Compute the design-part bilinear form u^T (X^T C_d X) z using precomputed shared X-multiplies, avoiding the full B_d matvec.

The design part of B_d is: (∂X/∂ψ_d)^T W X + X^T W (∂X/∂ψ_d)

For vectors z and u, the bilinear form u^T [design_part] z equals: ((∂X/∂ψ_d) u)^T (W (Xz)) + (Xu)^T (W ((∂X/∂ψ_d) z)) = 2 * (w ⊙ y_vec)^T dx_z [when u = u, z = z]

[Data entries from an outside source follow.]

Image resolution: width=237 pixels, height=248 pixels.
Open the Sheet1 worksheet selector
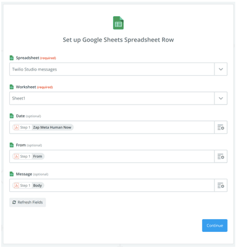(112, 98)
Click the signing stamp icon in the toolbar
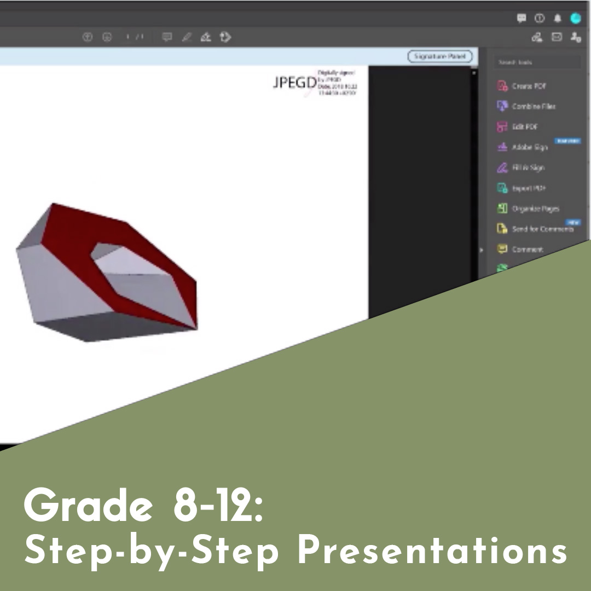The width and height of the screenshot is (591, 591). click(x=206, y=37)
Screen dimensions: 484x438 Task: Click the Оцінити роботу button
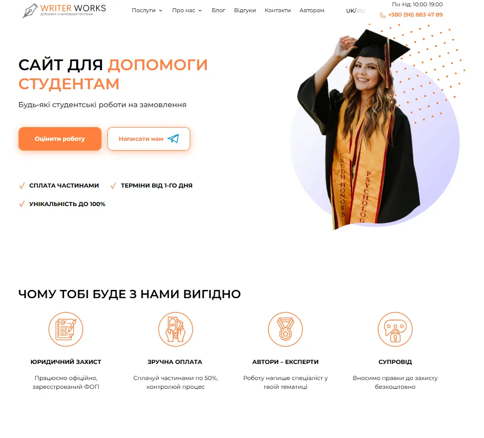pos(60,139)
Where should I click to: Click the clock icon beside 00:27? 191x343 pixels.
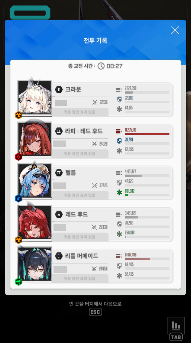[101, 66]
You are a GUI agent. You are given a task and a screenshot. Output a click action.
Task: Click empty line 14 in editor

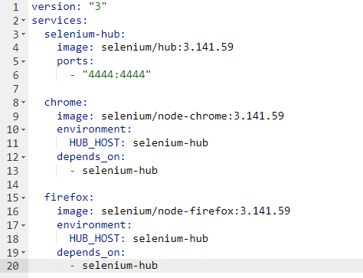195,185
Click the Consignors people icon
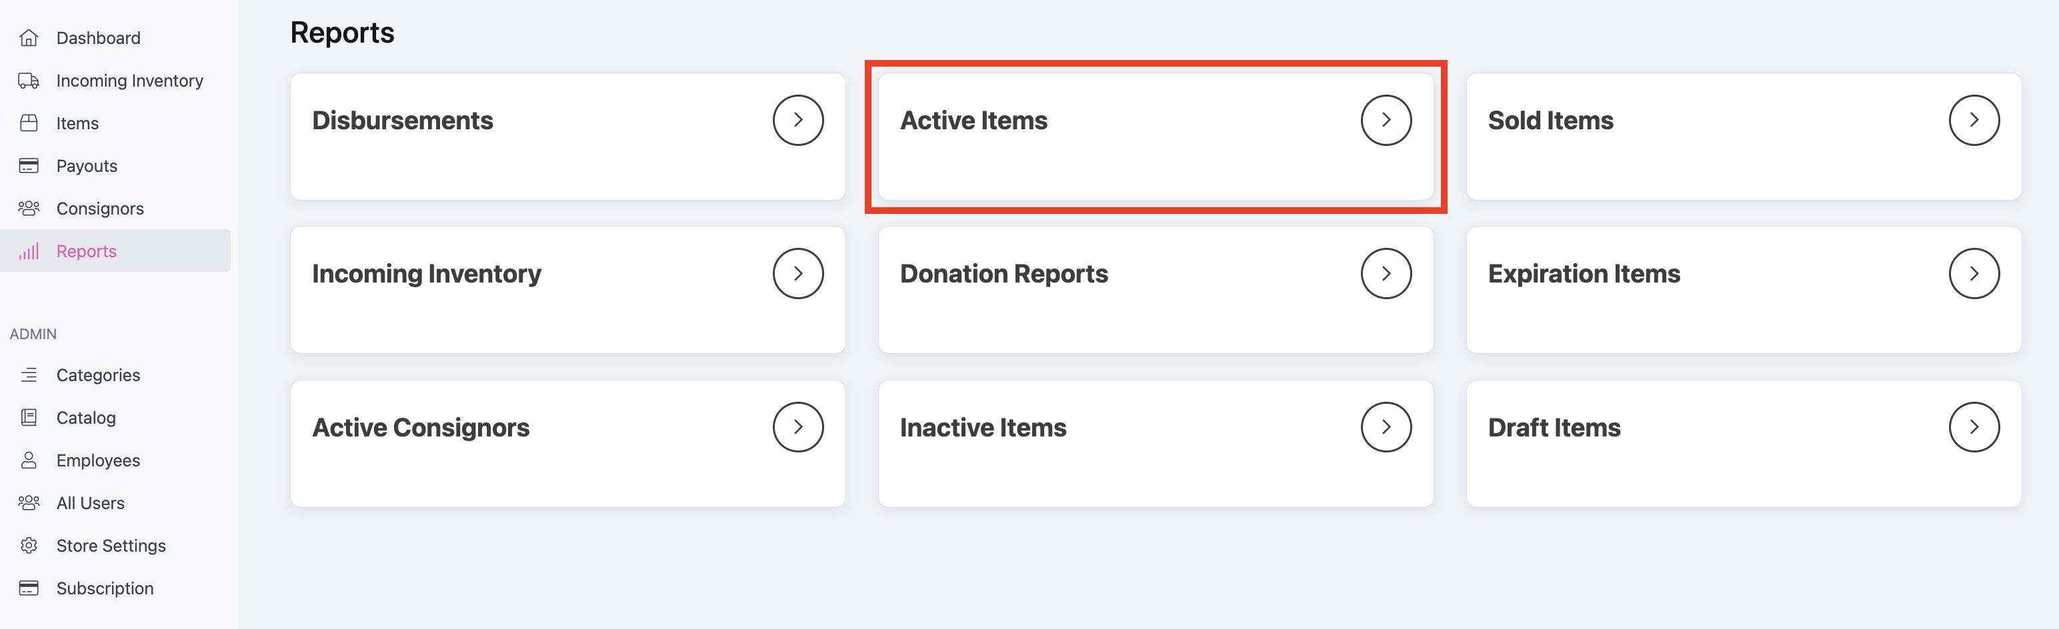The height and width of the screenshot is (629, 2059). [29, 209]
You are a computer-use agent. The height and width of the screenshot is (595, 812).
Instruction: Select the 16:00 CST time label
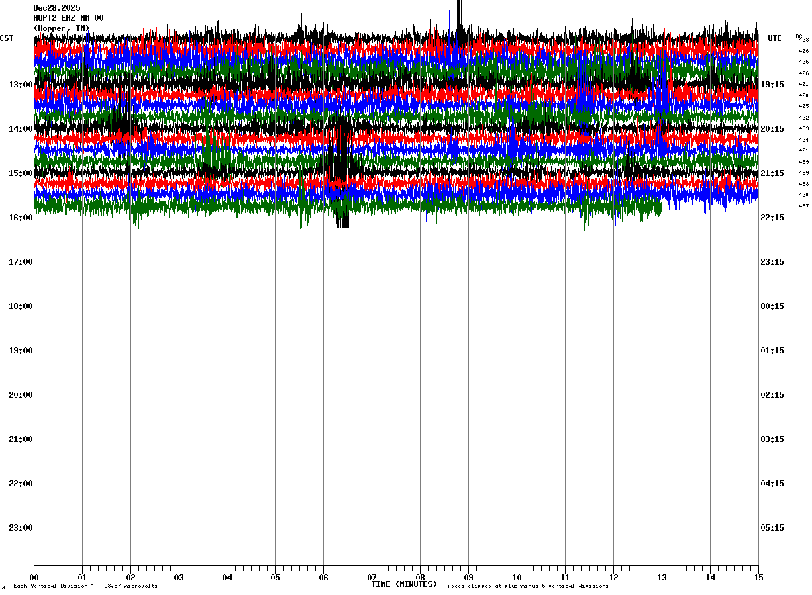[20, 218]
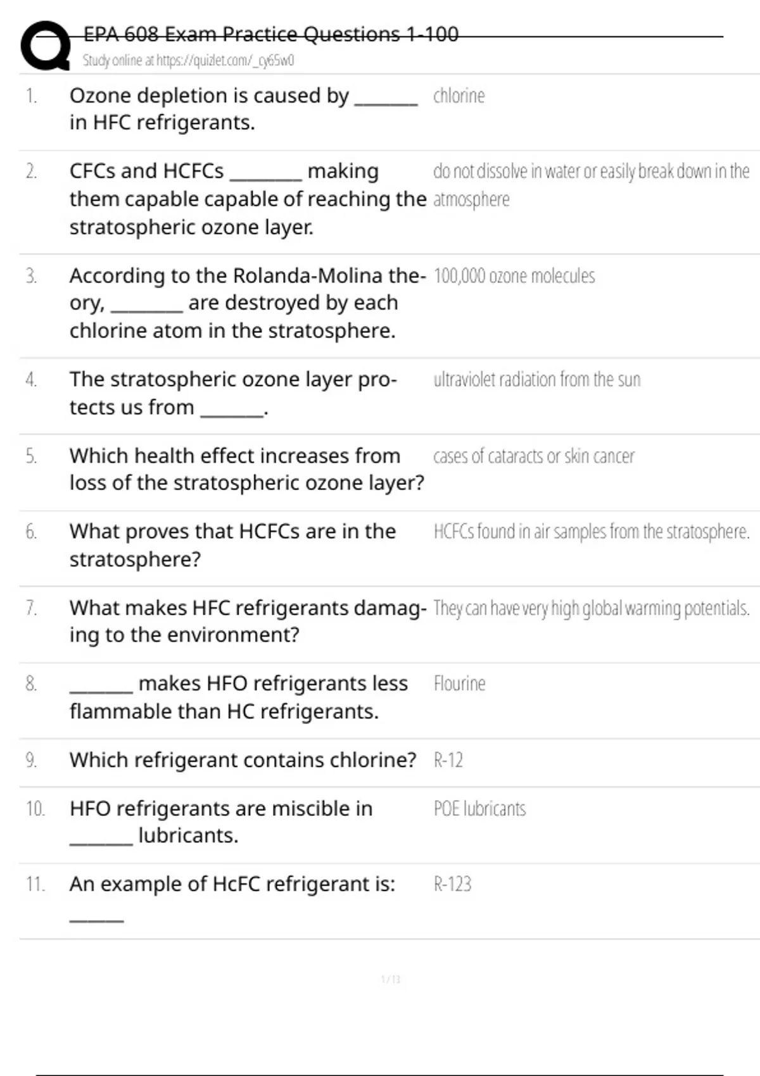
Task: Select the Rolanda-Molina theory question
Action: [x=248, y=303]
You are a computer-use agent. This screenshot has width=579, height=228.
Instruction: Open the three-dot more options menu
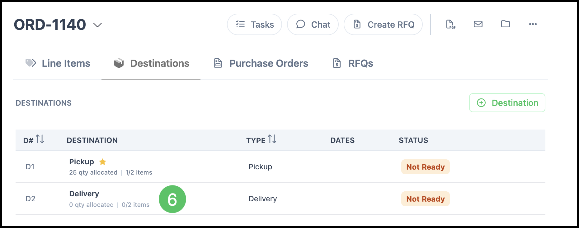(533, 24)
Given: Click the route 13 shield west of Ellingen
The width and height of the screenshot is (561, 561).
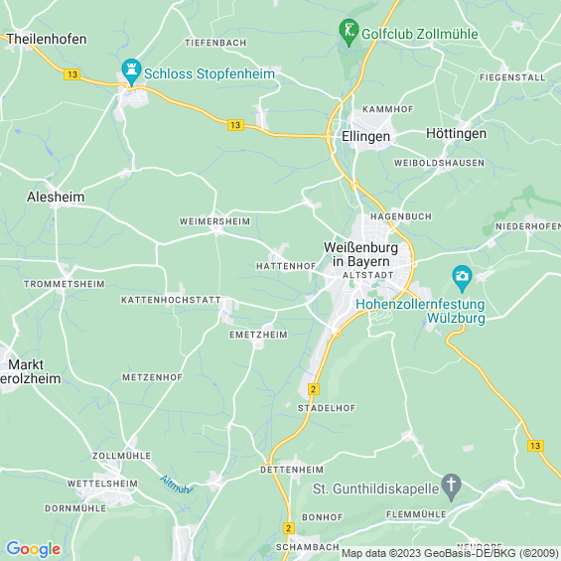Looking at the screenshot, I should pos(235,125).

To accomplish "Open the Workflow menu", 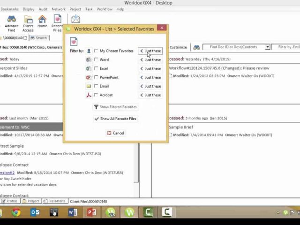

where y_vec = X u, dx_z = (∂X/∂ψ_d) z.

But the full bilinear form is NOT symmetric in its dependence on z vs u through the design derivative, so we compute both cross-terms: dx_z^T (w ⊙ y_vec) + dx_u^T (w ⊙ x_vec)

§Arguments
  • x_vec: X z (precomputed, shared across axes)
  • y_vec: X u (precomputed, shared across axes)
  • z: the probe vector (needed for forward_mul and penalty)
  • u: H⁻¹ z (needed for forward_mul and penalty)
§Returns

The full bilinear form u^T B_d z = design_part + penalty_part.

Source

pub fn matvec_with_shared_xz_into( &self, x_vec: ArrayView1<'_, f64>, z: ArrayView1<'_, f64>, out: ArrayViewMut1<'_, f64>, n_work: ArrayViewMut1<'_, f64>, p_work: ArrayViewMut1<'_, f64>, )

Compute the design-part contribution to A_d z without the X^T step.

Returns the n-vector C_d (X z) where C_d encodes the diagonal weighting. Specifically: (∂X/∂ψ_d)^T maps FROM n-space, but for stochastic trace estimation we need q_d = A_d z = X^T (C_d x_vec) + P_d z.

This method computes q_d = A_d z using the shared x_vec = X z: q_d = (∂X/∂ψ_d)^T (W (X z)) + X^T (W ((∂X/∂ψ_d) z)) + S_psi z which is the standard mul_vec but we can share x_vec across axes.

Trait Implementations§

Source§

impl HyperOperator for ImplicitHyperOperator

Source§

fn trace_projected_factor(&self, factor: &Array2<f64>) -> f64

Compute tr(F^T B F) directly via fused chunked BLAS3 GEMMs on the shared X and the shared raw kernel matrix, bypassing the rank-many separate matvecs the default impl would run through the lazy / operator-backed design.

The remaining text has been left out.